Micron Technology reported stronger-than-expected earnings for its fiscal fourth quarter, signaling ongoing positive momentum for the company and the broader AI industry. The Idaho-based memory chip giant, a key player in AI data centers, recorded $11.3 billion in revenue, surpassing analysts’ expectations of $11.15 billion. The company achieved an adjusted earnings per share of $3.03, higher than the projected $2.84.
This success stems largely from the booming demand for AI data centers, which contributed to 40% of the company’s total revenue in the quarter. Following the announcement, Micron’s stock briefly rose 2% in after-hours trading, surpassing its recent all-time high before slightly retracting.
The company’s outlook for the first fiscal quarter of 2026 is also promising, with projected revenue between $12.2 billion and $12.8 billion, exceeding the anticipated $11.9 billion. Expected earnings per share range from $3.60 to $3.90, also higher than the forecasted $3.05.
Micron’s CEO, Sanjay Mehrotra, highlighted the significance of AI in driving future investments, anticipating trillions to be funneled into the sector, with significant portions allocated to memory technologies where Micron holds a unique position as the sole U.S.-based manufacturer.

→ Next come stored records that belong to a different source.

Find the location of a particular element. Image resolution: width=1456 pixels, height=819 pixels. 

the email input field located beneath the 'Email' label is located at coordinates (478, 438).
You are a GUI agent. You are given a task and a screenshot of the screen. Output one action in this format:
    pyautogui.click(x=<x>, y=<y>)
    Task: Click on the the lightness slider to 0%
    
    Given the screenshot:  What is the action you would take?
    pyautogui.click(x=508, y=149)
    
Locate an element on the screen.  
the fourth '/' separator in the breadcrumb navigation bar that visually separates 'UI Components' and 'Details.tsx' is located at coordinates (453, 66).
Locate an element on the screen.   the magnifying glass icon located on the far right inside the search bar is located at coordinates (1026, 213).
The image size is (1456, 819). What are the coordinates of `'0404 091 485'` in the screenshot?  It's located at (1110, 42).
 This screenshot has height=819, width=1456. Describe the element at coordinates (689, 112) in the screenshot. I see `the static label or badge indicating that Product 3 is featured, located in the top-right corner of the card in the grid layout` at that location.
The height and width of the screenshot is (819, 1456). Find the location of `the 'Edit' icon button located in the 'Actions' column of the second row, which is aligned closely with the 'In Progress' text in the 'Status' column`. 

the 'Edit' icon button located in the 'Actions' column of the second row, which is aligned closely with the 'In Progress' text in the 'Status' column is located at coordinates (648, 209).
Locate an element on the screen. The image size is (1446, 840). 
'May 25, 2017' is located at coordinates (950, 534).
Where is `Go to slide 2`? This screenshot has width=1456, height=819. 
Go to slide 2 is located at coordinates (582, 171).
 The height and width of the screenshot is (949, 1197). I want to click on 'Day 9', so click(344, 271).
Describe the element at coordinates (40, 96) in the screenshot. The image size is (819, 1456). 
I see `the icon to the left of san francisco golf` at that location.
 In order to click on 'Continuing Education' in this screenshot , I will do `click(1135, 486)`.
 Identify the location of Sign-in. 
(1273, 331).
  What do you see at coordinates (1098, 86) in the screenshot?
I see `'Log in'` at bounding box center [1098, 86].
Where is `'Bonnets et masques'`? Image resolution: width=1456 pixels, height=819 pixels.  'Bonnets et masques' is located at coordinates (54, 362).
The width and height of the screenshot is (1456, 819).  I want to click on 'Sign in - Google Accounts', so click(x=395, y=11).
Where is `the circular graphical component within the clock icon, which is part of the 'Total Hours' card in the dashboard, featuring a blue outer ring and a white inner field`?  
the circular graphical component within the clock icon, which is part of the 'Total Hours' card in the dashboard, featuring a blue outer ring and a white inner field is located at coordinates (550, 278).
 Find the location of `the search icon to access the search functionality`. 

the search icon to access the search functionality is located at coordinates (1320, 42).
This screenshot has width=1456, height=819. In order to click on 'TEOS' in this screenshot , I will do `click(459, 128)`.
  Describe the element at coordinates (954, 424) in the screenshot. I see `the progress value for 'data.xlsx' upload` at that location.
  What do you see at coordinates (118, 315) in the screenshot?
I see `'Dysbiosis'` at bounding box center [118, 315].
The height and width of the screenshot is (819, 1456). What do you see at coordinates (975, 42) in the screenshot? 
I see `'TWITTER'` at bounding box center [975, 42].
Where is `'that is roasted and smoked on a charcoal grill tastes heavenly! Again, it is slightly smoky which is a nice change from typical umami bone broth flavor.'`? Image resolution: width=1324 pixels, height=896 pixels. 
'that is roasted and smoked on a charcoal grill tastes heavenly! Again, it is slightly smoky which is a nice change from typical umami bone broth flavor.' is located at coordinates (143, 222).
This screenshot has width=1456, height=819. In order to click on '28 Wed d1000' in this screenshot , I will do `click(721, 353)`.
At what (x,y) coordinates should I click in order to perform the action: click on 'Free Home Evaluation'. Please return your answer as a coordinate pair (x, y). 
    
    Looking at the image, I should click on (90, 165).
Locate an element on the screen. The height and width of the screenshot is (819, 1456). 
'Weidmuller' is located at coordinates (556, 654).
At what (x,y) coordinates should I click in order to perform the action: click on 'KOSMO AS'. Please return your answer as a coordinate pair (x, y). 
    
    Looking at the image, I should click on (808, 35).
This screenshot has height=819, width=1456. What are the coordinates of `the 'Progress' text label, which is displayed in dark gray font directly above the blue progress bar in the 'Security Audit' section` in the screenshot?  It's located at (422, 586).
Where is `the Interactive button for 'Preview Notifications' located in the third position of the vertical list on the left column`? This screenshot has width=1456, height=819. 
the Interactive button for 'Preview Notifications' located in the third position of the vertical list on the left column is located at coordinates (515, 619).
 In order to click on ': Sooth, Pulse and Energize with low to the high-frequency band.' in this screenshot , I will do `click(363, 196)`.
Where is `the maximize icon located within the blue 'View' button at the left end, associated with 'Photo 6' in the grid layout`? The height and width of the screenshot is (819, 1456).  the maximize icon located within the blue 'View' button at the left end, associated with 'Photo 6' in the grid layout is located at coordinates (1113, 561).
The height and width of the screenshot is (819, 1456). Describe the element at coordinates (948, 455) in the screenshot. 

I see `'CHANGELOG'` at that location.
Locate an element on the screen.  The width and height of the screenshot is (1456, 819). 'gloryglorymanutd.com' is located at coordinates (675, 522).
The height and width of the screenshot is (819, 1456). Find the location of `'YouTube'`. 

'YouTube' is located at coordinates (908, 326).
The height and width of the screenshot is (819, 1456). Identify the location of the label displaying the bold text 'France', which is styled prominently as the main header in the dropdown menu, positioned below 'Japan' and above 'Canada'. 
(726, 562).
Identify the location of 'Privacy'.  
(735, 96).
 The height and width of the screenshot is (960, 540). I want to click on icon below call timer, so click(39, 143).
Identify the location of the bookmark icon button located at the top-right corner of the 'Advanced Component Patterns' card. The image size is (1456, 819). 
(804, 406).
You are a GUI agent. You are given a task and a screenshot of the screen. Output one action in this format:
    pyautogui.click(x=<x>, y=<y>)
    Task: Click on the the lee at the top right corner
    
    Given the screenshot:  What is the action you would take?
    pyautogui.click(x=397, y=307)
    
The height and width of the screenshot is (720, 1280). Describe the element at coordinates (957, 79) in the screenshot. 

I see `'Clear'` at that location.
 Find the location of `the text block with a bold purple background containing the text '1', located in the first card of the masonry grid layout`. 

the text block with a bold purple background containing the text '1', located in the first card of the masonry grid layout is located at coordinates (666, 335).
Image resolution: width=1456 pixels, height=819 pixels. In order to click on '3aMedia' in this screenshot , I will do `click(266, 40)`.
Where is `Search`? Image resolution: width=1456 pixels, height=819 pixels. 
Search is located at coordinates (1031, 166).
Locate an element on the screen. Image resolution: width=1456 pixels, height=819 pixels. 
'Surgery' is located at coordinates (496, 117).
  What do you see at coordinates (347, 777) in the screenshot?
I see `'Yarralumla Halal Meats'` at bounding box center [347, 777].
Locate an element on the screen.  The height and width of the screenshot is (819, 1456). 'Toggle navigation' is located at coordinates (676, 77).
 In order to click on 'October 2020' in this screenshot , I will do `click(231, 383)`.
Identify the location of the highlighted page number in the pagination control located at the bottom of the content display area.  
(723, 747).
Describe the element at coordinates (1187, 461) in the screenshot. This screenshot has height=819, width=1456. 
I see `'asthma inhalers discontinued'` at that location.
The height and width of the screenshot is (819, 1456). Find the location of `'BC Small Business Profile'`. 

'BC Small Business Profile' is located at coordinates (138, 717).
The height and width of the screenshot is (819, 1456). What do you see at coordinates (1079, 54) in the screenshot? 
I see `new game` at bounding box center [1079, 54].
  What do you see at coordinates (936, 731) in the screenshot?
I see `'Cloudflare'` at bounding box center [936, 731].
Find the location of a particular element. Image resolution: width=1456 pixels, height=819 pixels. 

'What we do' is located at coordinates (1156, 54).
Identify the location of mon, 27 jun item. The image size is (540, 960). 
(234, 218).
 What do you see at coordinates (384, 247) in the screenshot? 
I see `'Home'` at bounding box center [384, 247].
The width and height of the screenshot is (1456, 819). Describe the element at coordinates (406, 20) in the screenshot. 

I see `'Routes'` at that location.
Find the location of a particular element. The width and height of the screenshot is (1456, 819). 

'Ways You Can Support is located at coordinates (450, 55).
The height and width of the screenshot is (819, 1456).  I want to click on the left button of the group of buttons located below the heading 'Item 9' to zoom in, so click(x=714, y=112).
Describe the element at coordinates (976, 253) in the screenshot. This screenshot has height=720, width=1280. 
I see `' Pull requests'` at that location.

In response to increasing pressure to boost domestic production, Micron plans to invest $200 billion in U.S. facilities. This aligns with the company’s strategy to capitalize on the fast-growing AI market, setting it apart from South Korean competitors SK Hynix and Samsung Electronics, with the latter trailing in AI advancements.
Micron’s leadership is partly attributed to its DRAM (dynamic random access memory) technology, especially its HBM (high bandwidth memory) chips. These chips are integral to AI systems, notably in conjunction with Nvidia’s GPUs in AI data centers, underscoring Micron’s pivotal role in the AI infrastructure landscape.